25/08/2008 - 13:06 (atualizada em 03/09/2008 23:59)
Confundir tristeza com depressão é comum
Doença está banalizada, mas diagnóstico preciso só pode ser feito por um médico
Da Redação
Cerca de 15% da população mundial teve, tem ou terá depressão alguma vez na vida. Influenciadas por tantos diagnósticos, é comum que os outros 75%, em um momento de grande tristeza, acreditem ter adquirido a doença. Mas há grande diferença entre estar triste e estar deprimido.
“Na depressão, os sintomas estão presentes na maior parte do dia, por pelo menos duas semanas consecutivas”, explica, ao site da revista BOA FORMA, Geraldo Possendoro, professor de medicina comportamental da Universidade Federal de São Paulo (Unifesp).

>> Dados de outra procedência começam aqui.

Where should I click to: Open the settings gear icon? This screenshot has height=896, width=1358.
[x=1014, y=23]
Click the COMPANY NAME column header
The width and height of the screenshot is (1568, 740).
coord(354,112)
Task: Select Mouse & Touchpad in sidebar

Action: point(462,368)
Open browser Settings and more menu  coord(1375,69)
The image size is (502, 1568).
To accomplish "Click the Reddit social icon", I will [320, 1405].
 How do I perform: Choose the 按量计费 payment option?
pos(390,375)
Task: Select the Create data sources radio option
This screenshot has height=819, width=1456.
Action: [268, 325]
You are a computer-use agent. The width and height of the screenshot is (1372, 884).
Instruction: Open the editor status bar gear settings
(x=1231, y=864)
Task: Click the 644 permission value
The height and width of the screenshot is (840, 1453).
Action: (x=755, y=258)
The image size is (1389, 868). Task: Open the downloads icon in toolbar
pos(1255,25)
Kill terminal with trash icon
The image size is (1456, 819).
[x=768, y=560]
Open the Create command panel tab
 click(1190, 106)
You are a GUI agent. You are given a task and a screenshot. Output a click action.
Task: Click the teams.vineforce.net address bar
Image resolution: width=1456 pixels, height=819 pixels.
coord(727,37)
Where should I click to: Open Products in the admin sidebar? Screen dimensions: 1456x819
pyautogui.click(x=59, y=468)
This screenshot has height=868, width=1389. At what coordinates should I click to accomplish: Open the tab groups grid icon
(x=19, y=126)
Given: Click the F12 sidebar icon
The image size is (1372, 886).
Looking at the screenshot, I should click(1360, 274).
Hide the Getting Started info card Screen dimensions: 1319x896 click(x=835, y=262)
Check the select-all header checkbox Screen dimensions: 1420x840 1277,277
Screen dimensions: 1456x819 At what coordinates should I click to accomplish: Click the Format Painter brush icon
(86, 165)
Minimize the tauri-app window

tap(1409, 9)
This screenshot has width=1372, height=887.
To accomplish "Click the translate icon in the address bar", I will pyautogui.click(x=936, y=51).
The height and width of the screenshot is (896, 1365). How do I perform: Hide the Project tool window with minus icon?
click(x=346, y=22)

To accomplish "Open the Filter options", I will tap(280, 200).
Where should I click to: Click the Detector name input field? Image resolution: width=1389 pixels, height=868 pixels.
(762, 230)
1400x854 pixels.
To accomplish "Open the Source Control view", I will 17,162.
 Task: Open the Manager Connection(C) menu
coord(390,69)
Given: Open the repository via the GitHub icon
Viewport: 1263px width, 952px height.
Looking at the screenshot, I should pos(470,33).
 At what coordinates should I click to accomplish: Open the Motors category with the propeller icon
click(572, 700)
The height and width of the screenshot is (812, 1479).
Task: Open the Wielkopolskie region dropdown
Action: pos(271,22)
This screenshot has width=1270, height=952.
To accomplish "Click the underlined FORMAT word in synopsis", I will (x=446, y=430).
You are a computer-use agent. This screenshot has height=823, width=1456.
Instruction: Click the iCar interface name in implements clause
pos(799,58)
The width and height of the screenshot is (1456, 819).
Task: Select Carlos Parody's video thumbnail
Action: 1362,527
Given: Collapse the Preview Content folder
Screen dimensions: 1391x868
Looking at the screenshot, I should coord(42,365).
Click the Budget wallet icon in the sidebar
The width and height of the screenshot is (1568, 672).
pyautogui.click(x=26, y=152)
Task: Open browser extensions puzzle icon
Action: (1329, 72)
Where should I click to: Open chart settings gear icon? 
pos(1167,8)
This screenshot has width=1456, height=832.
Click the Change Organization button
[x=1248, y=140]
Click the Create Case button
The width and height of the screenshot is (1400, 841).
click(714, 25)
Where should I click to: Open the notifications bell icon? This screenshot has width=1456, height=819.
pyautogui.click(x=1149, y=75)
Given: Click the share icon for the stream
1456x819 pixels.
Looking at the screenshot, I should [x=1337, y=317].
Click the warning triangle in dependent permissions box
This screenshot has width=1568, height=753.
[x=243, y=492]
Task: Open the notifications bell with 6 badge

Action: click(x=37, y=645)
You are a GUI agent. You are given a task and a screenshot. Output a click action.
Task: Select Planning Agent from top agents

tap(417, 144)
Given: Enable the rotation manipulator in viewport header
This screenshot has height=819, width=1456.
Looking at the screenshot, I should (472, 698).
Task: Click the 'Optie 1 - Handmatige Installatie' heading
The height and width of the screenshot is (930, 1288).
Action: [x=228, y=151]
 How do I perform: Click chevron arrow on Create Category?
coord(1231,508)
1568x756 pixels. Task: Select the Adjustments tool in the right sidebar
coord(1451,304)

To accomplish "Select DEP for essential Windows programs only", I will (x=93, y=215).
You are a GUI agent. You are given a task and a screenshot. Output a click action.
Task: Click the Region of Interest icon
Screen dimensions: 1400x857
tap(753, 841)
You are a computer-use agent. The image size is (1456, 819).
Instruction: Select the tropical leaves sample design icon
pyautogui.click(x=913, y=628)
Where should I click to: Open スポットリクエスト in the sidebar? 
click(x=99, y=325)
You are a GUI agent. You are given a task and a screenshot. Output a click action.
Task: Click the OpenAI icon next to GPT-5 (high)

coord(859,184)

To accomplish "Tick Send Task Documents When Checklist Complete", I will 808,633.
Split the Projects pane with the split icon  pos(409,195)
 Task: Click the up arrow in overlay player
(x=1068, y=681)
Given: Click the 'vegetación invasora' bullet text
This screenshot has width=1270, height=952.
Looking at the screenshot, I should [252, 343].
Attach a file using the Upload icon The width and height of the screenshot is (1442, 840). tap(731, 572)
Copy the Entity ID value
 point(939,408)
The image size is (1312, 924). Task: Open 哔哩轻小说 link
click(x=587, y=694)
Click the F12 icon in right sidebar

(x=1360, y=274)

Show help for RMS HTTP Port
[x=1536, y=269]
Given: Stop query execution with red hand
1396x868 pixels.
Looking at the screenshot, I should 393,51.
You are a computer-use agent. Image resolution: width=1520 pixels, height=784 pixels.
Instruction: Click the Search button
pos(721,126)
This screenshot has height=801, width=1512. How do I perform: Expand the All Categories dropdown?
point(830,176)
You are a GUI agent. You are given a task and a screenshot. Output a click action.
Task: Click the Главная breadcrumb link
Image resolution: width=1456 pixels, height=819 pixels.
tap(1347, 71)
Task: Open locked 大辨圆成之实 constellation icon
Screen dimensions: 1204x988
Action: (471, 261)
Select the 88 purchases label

Alguns dos sintomas de que fala o psiquiatra são: tristeza sem motivo; falta de vontade de realizar qualquer atividade, inclusive as que normalmente lhe dão prazer; dificuldade para iniciar, manter o sono ou dormir até o horário de costume; alteração de apetite, para mais ou para menos; cansaço; desinteresse por relações pessoais; e impulsos suicidas.
Nesse estado, há carência de neurotransmissores como serotonina e dopamina, responsáveis pela sensação de bem-estar, por um longo período. Mas se a tristeza é temporária, não há motivo para preocupação. O sentimento é normal, ainda que paire no consciente coletivo a necessidade de buscar incansavelmente a felicidade.